I’d appreciate your thoughts.
I don’t believe you can use dropout in xgboost, that method is for neural networks.
Early stopping is a good method to reduce overfitting in xgboost models.
xgboost 1.5.0 (see https://xgboost.readthedocs.io/en/latest/parameter.html) has DART implementation in it. (There are other dropout tree algorithms out there too.) I’ve found Dart occasionally useful: Random forest pretty much never.
For GBM methods in particular, feature selection is probably the most useful, because while xgboost does have alpha and lambda and gamma, it can struggle to completely omit noisy variables on noisy problems.
But probably the most useful choice is: 0) understand your data.
Thanks for sharing.
Hi Jason,
Thanks for this introduction.
I have 3 questions to ask about.
The first one is does ‘4.Noise: Add statistical noise to inputs during training.’ as one of additional regularization approach (as a way of Data Augmentation) in your paper equals to the sentence ‘1.Reduce overfitting by training the network on more examples.’ under the subtitle ‘Reduce Overfitting by Constraining Model Complexity’? If not what is their relationship and do you mind to explain more detail about the second sentence?
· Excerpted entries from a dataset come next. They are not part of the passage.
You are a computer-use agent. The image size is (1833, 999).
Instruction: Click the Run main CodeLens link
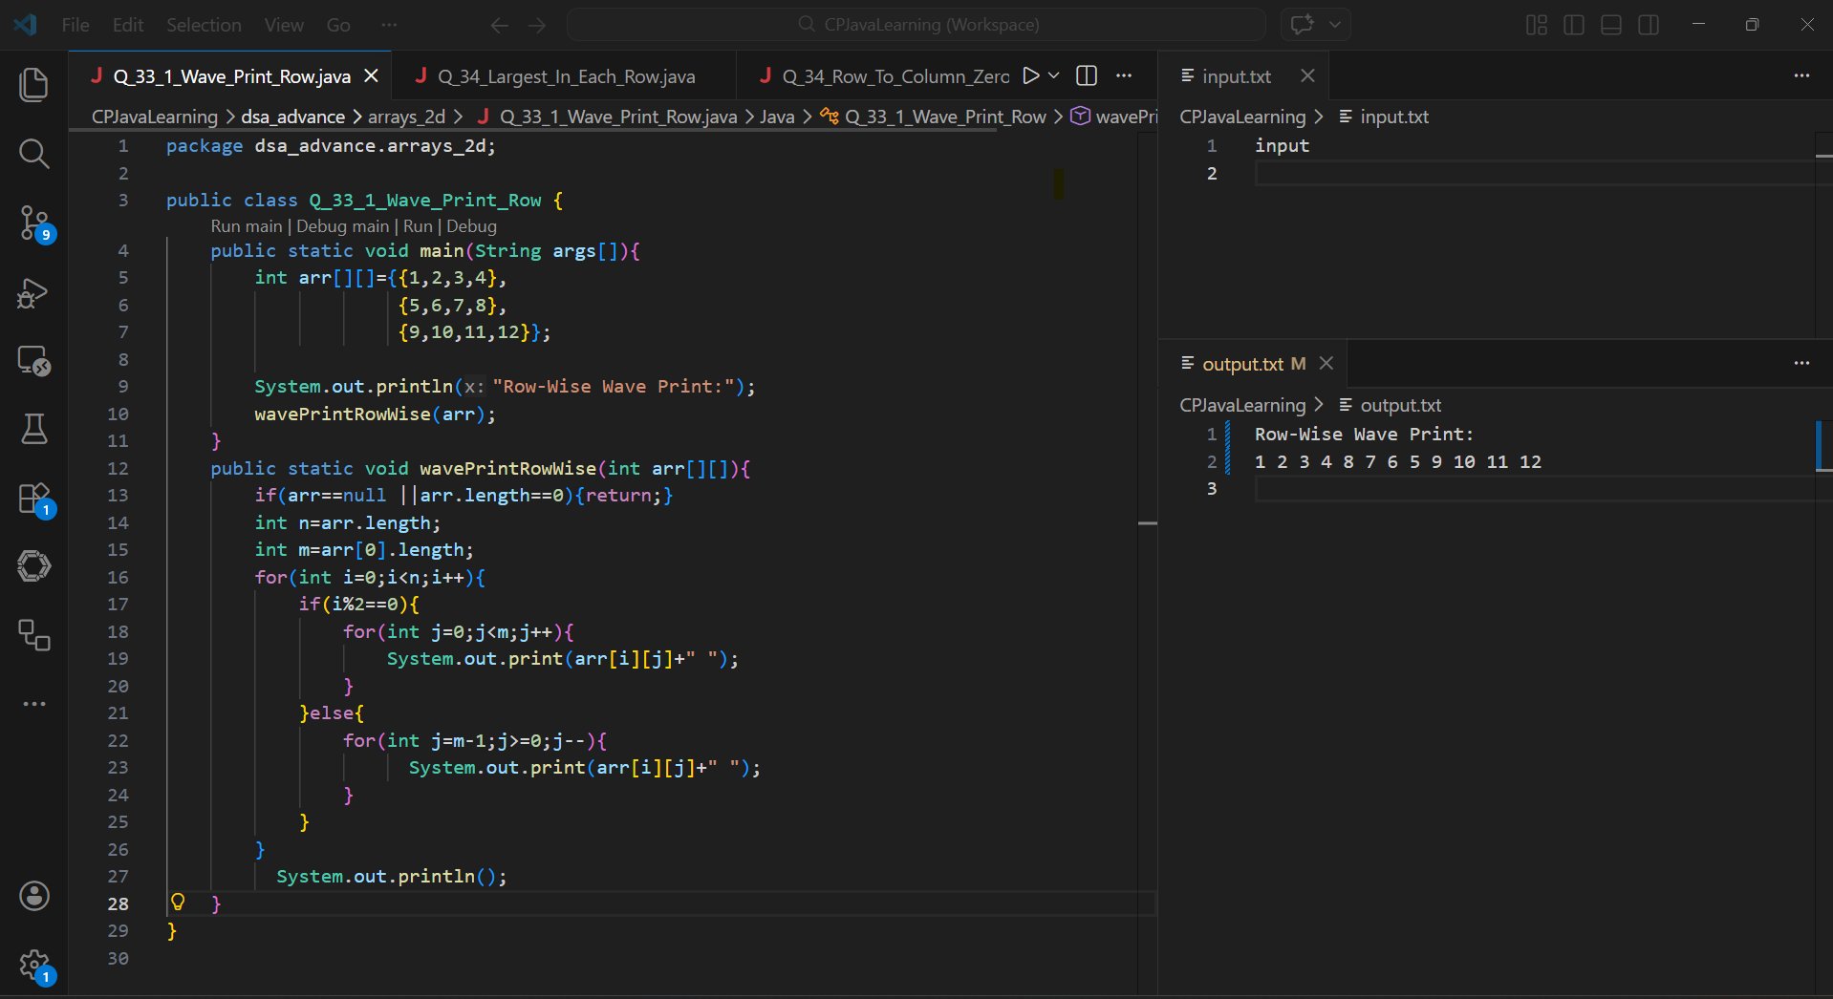pos(246,226)
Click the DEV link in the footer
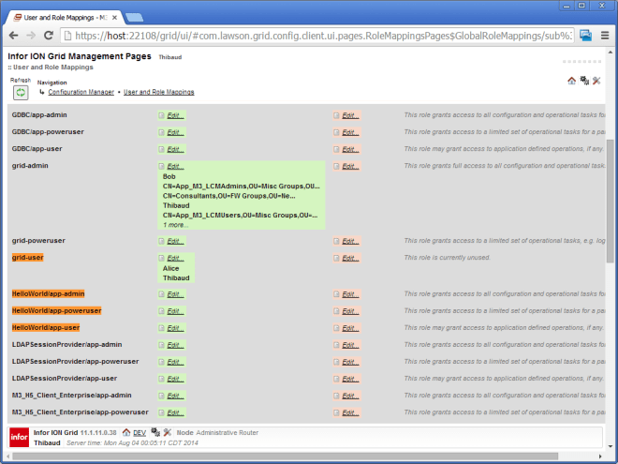Viewport: 618px width, 464px height. point(139,432)
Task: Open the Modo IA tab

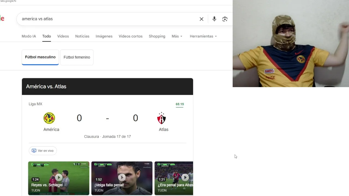Action: pyautogui.click(x=29, y=36)
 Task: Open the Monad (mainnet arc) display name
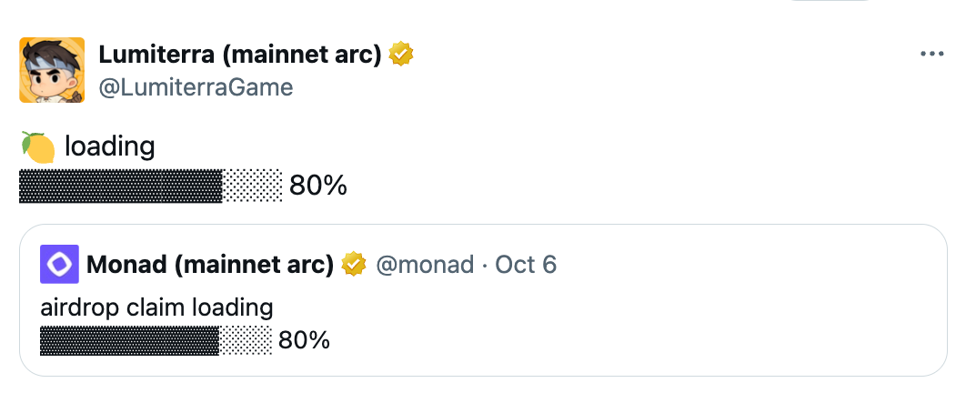click(x=210, y=265)
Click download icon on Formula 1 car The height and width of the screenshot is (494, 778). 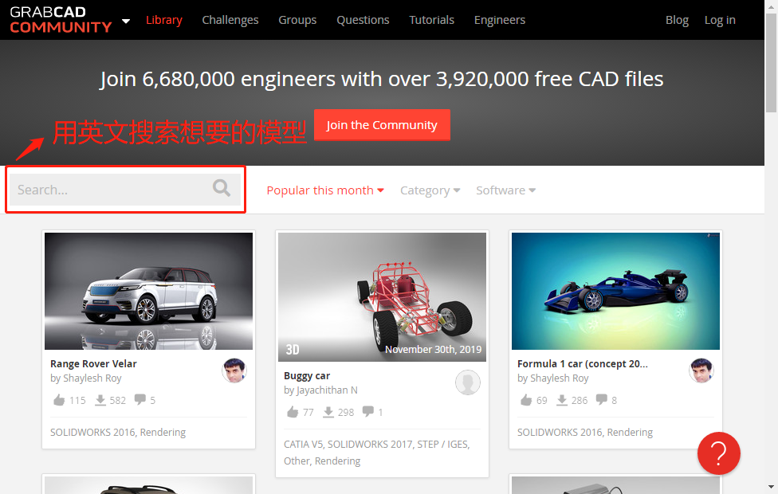click(562, 400)
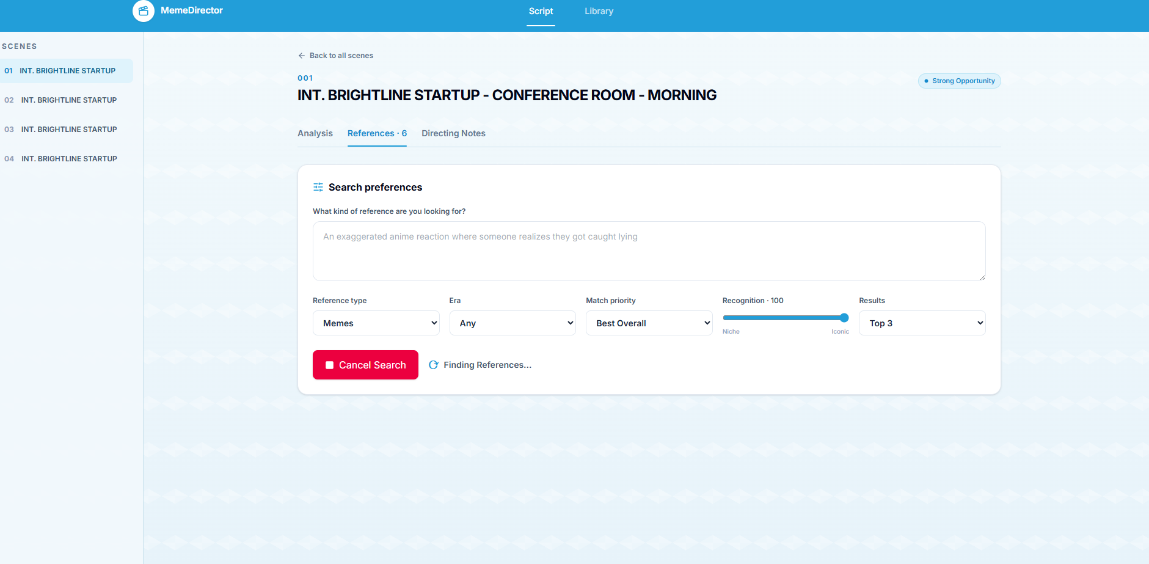Expand the Results dropdown showing Top 3
This screenshot has width=1149, height=564.
(x=922, y=323)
The second one is that does ‘1.Change network complexity by changing the network structure (number of weights).’ mean the method of ‘Simplifying The Model’ we often say via simply remove layers or reduce the number of neurons to make the network smaller?
The last question is that do the additional regularization approaches 1 Activity Regularization and 2 Weight Constraint correspond to what we often call L1 and L2 respectively?
Best wishes,
Hi Muhan…Please reduce down to a concise question so that may better assist you.